Recommendations by Concise User Profiles from Review Text: Conclusion

cover
3 May 2024

This paper is available on arxiv under CC 4.0 license.

Authors:

(1) Ghazaleh H. Torbati, Max Planck Institute for Informatics Saarbrucken, Germany & [email protected];

(2) Andrew Yates, University of Amsterdam Amsterdam, Netherlands & [email protected];

(3) Anna Tigunova, Max Planck Institute for Informatics Saarbrucken, Germany & [email protected];

(4) Gerhard Weikum, Max Planck Institute for Informatics Saarbrucken, Germany & [email protected].

VI. CONCLUSION

This work addressed text-centric recommender systems in data-poor situations, specifically for the demanding case of book reviewing communities where many users have only few items and exhibit diverse tastes, but post text-rich comments. We presented a Transformer-based framework called CUP, with novel techniques for constructing concise user profiles by selecting informative pieces of user-side text. To mitigate the absence of explicitly negative training points, we employed a technique of picking weighted negative samples from unlabeled data.
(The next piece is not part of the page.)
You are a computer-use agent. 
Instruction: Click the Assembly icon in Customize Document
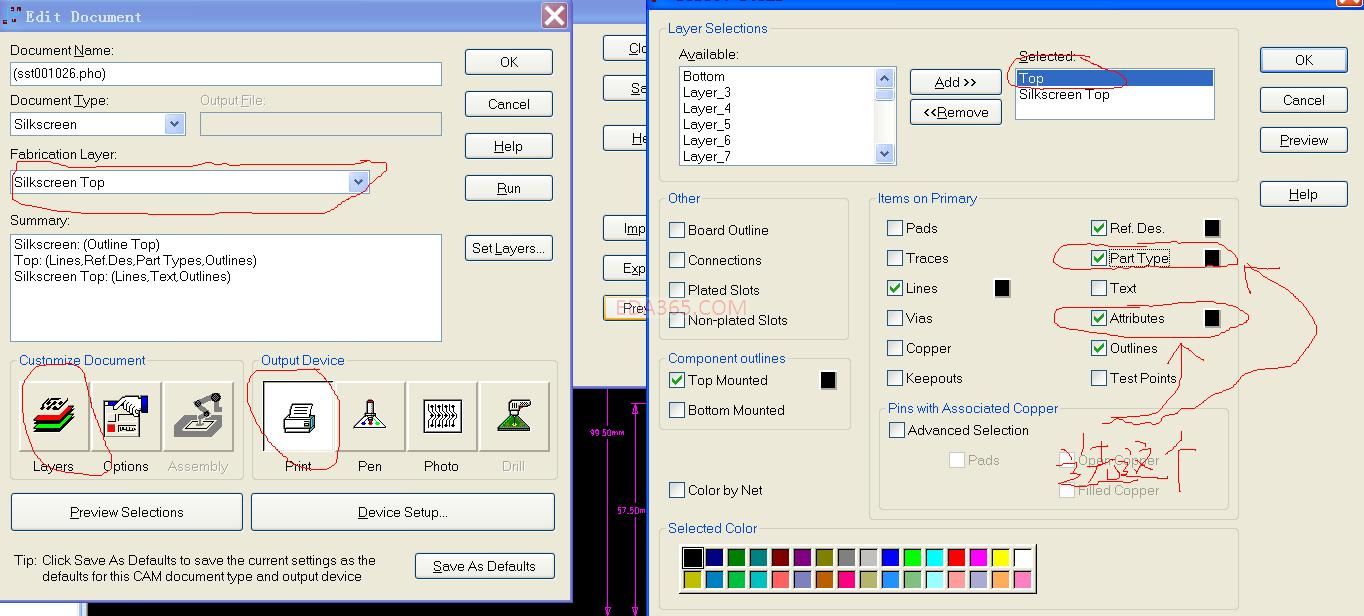pos(198,417)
Our experiments, with both standard evaluation and a search-based mode, show that leveraging user text is beneficial in this data-poor regime, and that our CUP methods clearly outperform state-of-the-art baselines like DeepCoNN, BENEFICT, P5, LLM-Rec and a method based on frozen BERT.
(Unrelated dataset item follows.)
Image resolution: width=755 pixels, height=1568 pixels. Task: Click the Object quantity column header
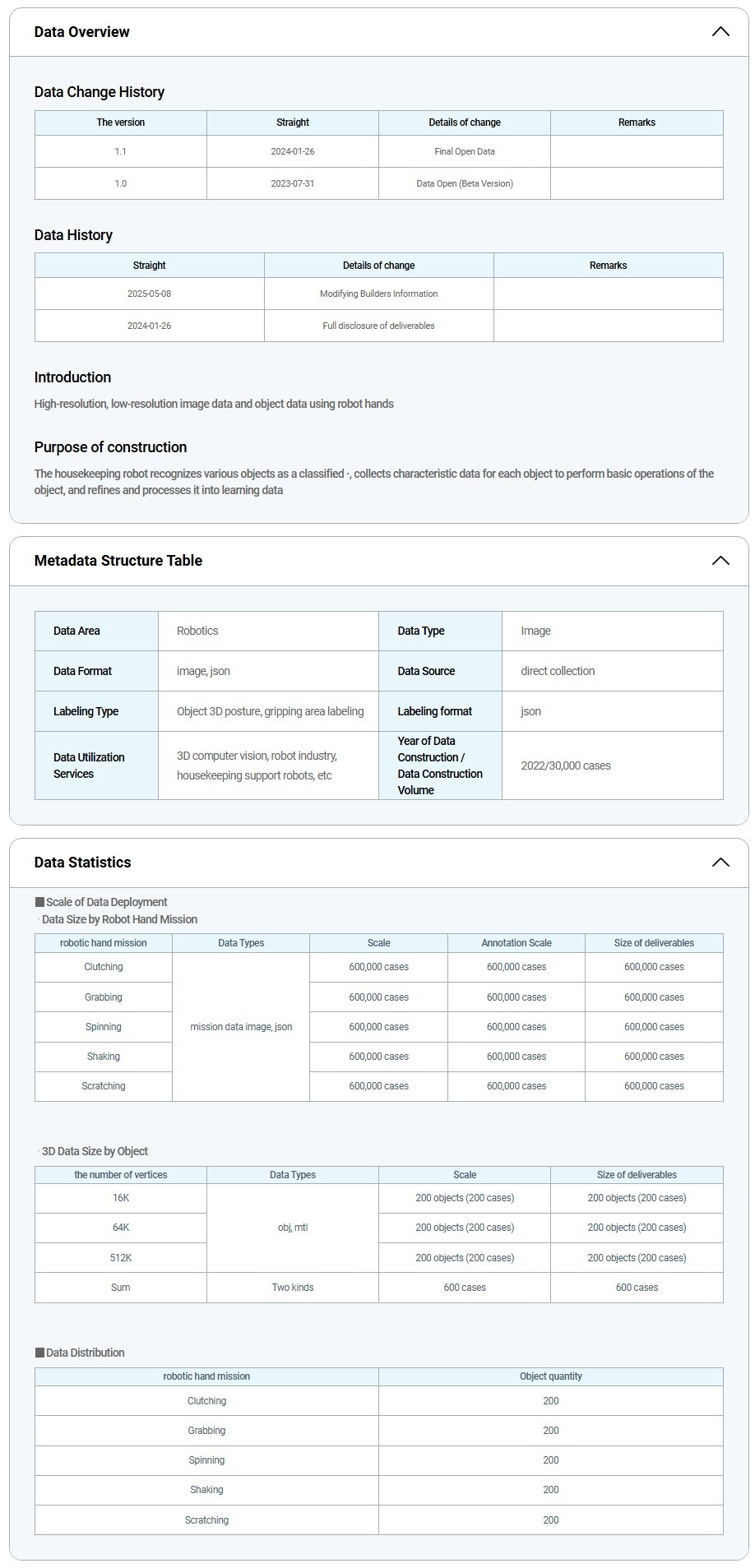550,1376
Our main goal has been to shed light into the research questions posed in Section I-B).

For RQ1, we devised various ways of leveraging LMs, and we compared to recent works on using LLM prompts for item ranking. We found that such an LLM-only approach is not viable, as it cannot cope with long-tail items. In contrast, using LLMs to generate concise user profiles, based on our CUP framework, is a competitive solution. However, they do not outperform the simpler CUP variants, like idf-based sentences, and the simpler methods are low-cost.

For RQ2, we limited the number of input tokens for the Transformer to 128, creating a stress-test but also aiming to minimize the computational and energy cost at training time. Our experimental findings confirmed that this tight length for user profiles is indeed viable, yielding good NDCG@5 and P@1 results (relative to the difficulty of this data).

For RQ3, we devised various techniques for selecting informative cues from user reviews. A key observation from the experiments is that a moderate degree of sophistication, like idf-selected sentences, is largely sufficient. Our default configuration CUPidf performs on par with more elaborated variants, such as leveraging SentenceBERT or having T5- generated keywords for concise profiles. Moreover, CUPidf mostly outperforms even the profiles that were generated by ChatGPT with the full review texts as input.